Booth Hall Children's Hospital was located in Blackley, Manchester. It was managed by Central Manchester University Hospitals NHS Foundation Trust.

==History==
Booth Hall was built during the early 17th century by Humphrey Booth, a Salford man noted for his philanthropy. The original hall building was demolished in 1907, and the site was acquired by Prestwich Poor Law Union for the construction of a new general-purpose infirmary in 1908. It cared for the poor and the wounded soldiers from the First World War. It reverted to being a children's hospital in 1926. It had 750 beds in 1929 and was the third largest children's hospital in the UK. It incorporated a 102-bed convalescent home. It had 160 tuberculosis beds at a home in North Wales. The infirmary was equipped to give sunlight treatment to orthopaedic cases. The hospital was emptied at the start of the Second World War and made ready for expected air-raid casualties. It joined the National Health Service in 1948.

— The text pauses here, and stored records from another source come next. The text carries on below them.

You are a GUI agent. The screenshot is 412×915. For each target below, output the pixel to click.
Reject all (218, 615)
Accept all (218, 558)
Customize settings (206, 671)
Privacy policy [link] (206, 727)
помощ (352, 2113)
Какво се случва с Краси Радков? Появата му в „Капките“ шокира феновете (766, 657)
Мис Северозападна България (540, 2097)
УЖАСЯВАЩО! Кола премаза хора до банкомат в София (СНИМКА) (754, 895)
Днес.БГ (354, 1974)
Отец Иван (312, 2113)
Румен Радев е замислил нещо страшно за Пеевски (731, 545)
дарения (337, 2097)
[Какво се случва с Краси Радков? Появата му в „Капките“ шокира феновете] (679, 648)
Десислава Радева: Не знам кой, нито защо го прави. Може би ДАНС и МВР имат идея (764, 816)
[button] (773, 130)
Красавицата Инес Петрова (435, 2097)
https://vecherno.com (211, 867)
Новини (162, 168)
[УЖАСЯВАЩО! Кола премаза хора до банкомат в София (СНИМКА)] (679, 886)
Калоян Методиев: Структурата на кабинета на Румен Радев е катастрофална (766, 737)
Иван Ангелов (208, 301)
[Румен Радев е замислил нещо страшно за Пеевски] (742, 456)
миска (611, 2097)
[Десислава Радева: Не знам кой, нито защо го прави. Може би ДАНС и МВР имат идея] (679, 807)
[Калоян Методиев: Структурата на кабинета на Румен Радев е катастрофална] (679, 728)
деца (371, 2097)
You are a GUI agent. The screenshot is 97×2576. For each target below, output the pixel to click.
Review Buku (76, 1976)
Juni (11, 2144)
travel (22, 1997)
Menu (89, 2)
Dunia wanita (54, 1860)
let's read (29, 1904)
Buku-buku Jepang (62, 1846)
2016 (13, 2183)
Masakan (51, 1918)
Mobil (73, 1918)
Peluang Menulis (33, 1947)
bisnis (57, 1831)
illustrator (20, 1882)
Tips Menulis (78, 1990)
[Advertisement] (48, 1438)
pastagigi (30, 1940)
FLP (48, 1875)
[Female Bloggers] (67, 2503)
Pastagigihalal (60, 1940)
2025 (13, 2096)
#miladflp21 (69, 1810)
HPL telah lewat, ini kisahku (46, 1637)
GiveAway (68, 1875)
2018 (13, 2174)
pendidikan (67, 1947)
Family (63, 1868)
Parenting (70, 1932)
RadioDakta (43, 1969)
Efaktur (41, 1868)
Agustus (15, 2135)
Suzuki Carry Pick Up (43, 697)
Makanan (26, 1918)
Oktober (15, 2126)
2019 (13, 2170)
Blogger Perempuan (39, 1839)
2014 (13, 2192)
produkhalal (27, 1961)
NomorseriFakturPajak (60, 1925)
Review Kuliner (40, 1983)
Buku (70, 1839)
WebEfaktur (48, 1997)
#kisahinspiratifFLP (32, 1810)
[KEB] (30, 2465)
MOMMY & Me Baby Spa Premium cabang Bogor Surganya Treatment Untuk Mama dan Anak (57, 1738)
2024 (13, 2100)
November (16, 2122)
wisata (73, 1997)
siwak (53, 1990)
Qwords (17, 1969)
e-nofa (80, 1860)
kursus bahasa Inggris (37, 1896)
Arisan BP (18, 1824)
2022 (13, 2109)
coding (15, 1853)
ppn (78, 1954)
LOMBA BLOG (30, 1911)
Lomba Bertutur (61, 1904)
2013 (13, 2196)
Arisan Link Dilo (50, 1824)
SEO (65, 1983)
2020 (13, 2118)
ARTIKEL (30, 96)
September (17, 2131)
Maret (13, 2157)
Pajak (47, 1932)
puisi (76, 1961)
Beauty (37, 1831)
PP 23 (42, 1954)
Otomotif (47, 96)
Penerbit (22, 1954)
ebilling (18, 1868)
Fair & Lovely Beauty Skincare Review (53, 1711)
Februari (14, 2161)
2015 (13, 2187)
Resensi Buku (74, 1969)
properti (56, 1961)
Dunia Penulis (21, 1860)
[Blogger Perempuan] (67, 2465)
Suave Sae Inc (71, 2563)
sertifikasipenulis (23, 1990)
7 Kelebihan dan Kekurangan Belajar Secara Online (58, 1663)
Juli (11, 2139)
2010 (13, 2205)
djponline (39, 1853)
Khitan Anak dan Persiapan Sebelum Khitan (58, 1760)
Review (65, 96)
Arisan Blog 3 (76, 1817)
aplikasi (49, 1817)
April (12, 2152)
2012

A renal dialysis unit was opened by Princess Michael of Kent in 1980. After services transferred to the Royal Manchester Children's Hospital, Booth Hall Children's Hospital closed on 12 June 2009.

==Services==
It provided pediatric specialist services, general pediatric services and had a pediatric accident and emergency department, providing pediatric surgery, orthopedic surgery, plastic surgery and a pediatric burns unit, gastroenterology, respiratory medicine and diabetology. It had a high dependency unit and a transitional care unit for long term, usually ventilated, patients.